Starting with the decision to be open to creating life. Fully knowing that the possibility is there for our actions to result in the production of a completely new human being is a monumentally powerful feeling. It makes the act all the more a bonding experience, completely filled with love and vulnerability. I can't possibly describe how all encompassing and amazing it feels. I'm not talking about purely the physical, but the feeling of truly being connected spiritually, mentally, and physically with your spouse in the event that could result in another human being's creation.
Then follows a couple weeks of mystery until there's a positive test. A little line on a stick indicating a new human. Terror, fear, excitement, happiness, anxiety, prayer prayer prayer. Nausea, excited, nausea, exhaustion, hunger, exhaustion, getting bigger. Heard a heartbeat!!! A baby is really there!! Getting bigger, nausea goes away, anxiety, is everything ok? Heartbeat. Getting bigger. Did I feel that?? There it is again! There's really a baby in there! Excited. Nervous. Excited. Hungry. Bigger, bigger, tired, bigger, baby moving all over. Really a baby, really a baby, really a person! A whole person has to come out! Nervous, anxious, ready, not ready, ready, not ready, too late...

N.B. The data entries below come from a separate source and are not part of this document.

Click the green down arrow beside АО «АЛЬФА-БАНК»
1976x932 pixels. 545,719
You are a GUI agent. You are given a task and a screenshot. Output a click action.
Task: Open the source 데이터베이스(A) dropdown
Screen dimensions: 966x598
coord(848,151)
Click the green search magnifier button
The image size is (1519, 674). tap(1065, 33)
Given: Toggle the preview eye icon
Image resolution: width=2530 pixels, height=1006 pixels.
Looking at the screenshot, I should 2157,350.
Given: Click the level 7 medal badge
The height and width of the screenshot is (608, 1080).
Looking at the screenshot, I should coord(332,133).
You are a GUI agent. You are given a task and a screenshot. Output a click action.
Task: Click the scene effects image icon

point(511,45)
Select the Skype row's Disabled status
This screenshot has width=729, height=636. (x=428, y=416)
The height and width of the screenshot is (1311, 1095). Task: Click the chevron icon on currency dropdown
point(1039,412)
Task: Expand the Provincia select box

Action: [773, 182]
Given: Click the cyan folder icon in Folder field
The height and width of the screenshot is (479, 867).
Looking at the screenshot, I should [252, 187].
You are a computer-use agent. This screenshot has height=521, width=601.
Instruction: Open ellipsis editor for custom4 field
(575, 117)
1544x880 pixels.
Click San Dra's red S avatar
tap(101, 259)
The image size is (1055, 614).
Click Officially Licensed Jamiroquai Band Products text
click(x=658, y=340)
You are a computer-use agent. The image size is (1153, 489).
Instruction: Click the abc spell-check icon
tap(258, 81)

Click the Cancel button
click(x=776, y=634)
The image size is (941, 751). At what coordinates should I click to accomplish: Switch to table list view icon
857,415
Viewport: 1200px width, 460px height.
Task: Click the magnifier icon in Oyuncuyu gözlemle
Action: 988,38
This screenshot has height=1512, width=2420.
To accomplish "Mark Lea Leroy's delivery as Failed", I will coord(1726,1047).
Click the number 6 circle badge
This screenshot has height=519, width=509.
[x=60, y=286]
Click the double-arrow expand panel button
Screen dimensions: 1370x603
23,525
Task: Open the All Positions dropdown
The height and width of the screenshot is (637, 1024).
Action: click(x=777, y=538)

Our birth experiences have been wonderful. The post partum experiences are something else.
When our children are born, the most remarkable thing that I notice are their eyes. They aren't dolls. Their eyes move! They really are a whole and complete person, able to move on their own. Fragile and dependent on us, but free to make their own decisions about being happy or sad. They are also really cute. We have some cute babies.
Having 4 babies in 6 years has definitely consumed most of our life. But they are so much fun!! They're smart and funny and so stinking cute!! Even when they're being bad, they're cute. It really helps, now, that we have some older kids with a newborn. When Maggie is fussy, I just tell her that very soon, she will be the cute little thing toddling around. I can get through the fussing to wait for the cute. But she is still super cute, even now.
Tony has helped me through some pretty tough situations. He has also supported me emotionally and spiritually when I needed him more than anything. He also supports me even when I don't realize I need it. He's not perfect and neither am I, but he's a really great husband.
Tonight's date? With 3 week old baby Maggie in tow, fuddruckers (with a coupon). Followed by a shopping trip to Target whereupon we both forgot some vital items like clothing for me (I seriously need some new non-maternity and nursing clothes) and a light bulb or replacement lamp for our bed (we're getting up in the dark and using the bathroom light for nursing the baby). That's how tired we are, folks. Completely forgetting the important stuff, but of course we got more candy for Easter.